If you kept digging down into a sandbox, at some point you would reach the “bottom”─but a sandbox is surprisingly deep, so children sometimes believe that it’s bottomless or that it simply melds into the soil around them.
That’s how sandboxes are generally constructed, anyway, and once it’s pointed out─or once you think about it for a second, it all makes sense.
“So Araragi, if you’re investigating a sandbox but didn’t investigate the box itself, it doesn’t really count as investigating the sandbox. And─” Hanekawa’s tone became somewhat severe. “Sand is heavy.”
Even sand with nothing unusual about it.
That’s what she said─which is how I found myself at the sandbox in question, digging a hole with a shovel I’d brought.
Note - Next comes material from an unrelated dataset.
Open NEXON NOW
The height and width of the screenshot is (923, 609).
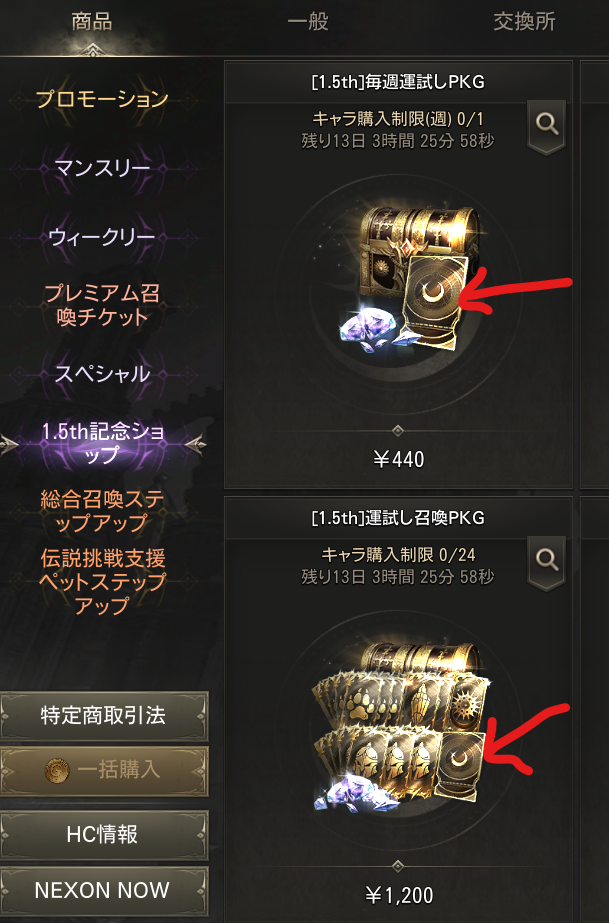click(104, 890)
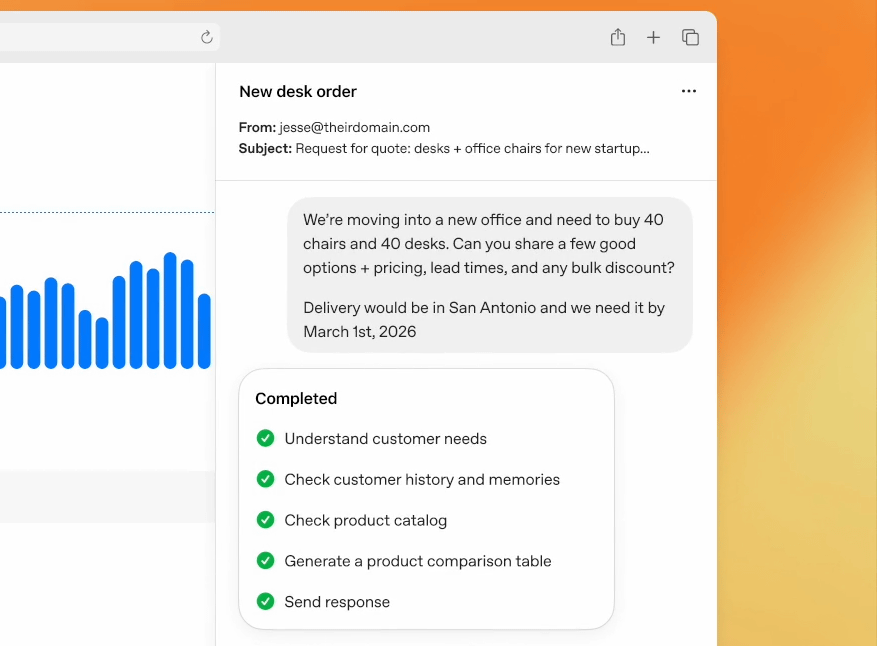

Digging hurriedly, but cautiously.
And at last, after an excavation of about two feet, I reached the bottom.
Where─there was an enormous crack.
An enormous.
Crack.
“…”
Now it all made sense.
Because the bottom of the “sandbox” was ruptured, probably from a combination of age and the weight of the sand (as Hanekawa had pointed out), the surface settled into that shape─appeared to be the solution to the mystery.
Just as water conforms to the shape of a vessel, so too does sand─though it takes much longer and the process is less obvious than it is with water.
Which is why the sand didn’t “revert” immediately after children played there, or immediately after I kicked it all over the place in the course of my investigation─but it would “revert” over time.
Almost as if it had a will of its own.
Taking on a shape that reflected the topography of the bottom of its container.
And, as predicted, the demonic form was probably pure happenstance─thanks to the simulacrum phenomenon or what, I don’t know.
But it was just as Hanekawa said─the deterioration of the container, and the weight of the sand, being neither man-made nor aberration-related, were indeed natural phenomena, yet not at all placid ones.
The most placid solution, this was not─far from it.
Natural phenomena, though not wind and rain.
Up to this point, it’s natural phenomena─and it would be natural phenomena from here on out as well.
As of now, those phenomena’s effect was limited to a strange pattern appearing on the surface of the sand, but if the fissure in the container continued to grow, then the sandbox really might become bottomless─sand and earth mingling until they turned into quicksand, or to the point of liquification…not on a scale that would pose a problem for an adult, perhaps, but one that might prove fatal for any children playing in the sandbox.
Who might be swallowed up.
As if by a bottomless swamp.
Even if that was the worst-case scenario, playing in a sandbox whose container was broken was a dangerous thing to do─dangerous enough that at this point, it was a race against time.
Which is why Hanekawa had scolded me.
“So, for now…a call to the management company that oversees the park?”
No, it was probably the town that oversaw the park, not a private company… Well, if I contacted the all-knowing Hanekawa, she could tell me.
Then at last we’d be leaving this case behind.
But seriously… I thought, looking at the hole I had dug. Maybe that whole debate misses the mark. Aberrations are more frightening than human beings, human beings are more frightening than aberrations─that debate entirely missed the mark.
More frightening and less placid than human agency or any aberration…is nature.
As scary as a demon, as scary as people.